Long-time readers remember that we rebranded this site from The Whole Street to Quantocracy at the start of April, 2015. Although the rebranding included changes to our website, nothing other than our name and profile pic changed on our Twitter feed. Both the subject of our tweets, and the way in which we formed our tweets, remained the same.
But interestingly, look at the impact of the rebranding on the number of new Twitter followers per day (dotted line marks the date of rebranding):
In the seven months before the rebranding, we averaged 1.8 new followers per day or 648/year, but in the seven months after, 5.6 per day or 2038/year. That’s more than a 3-fold increase.
Note that we didn’t see even a remotely similar increase in site traffic, and we didn’t do anything radically different in terms of how we promoted the Twitter feed. In other words, the increase wasn’t the result of pushing more users to Twitter. Rather, it was a change in how the Twitter community perceived our Twitter account.
I realize that I just discovered what any first year marketing major could have told me in two seconds, but as a quant nerd, I tend not to think in these terms. The purist in me says that all that matters is the substance of what we do, but as the numbers clearly show, that’s naive.
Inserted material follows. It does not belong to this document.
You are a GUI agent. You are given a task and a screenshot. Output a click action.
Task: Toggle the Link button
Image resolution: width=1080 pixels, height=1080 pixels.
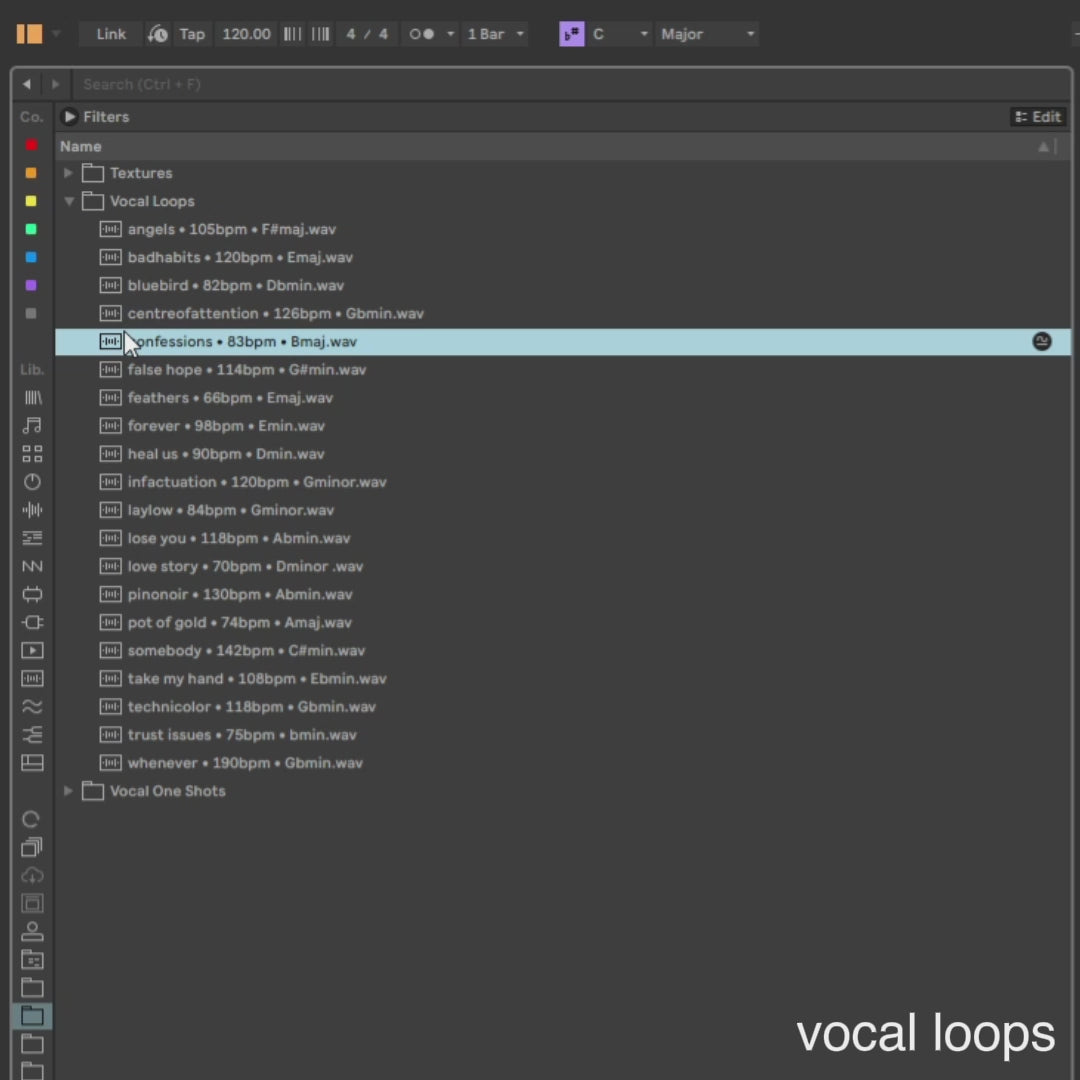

If the goal of Quantocracy is to build and support this community of quants, then it’s also my responsibility to consider how I “market” this site. I get the heebeegeebees just using that word, but if a simple branding change means that the next amazing piece from Turing Finance, or Quant Start, or Financial Hacker, or Robot Wealth or any of the other 100+ kick ass quants included on the mashup gets more of the recognition that it deserves, then marketing becomes just as important as the substance of what we do. Lesson learned.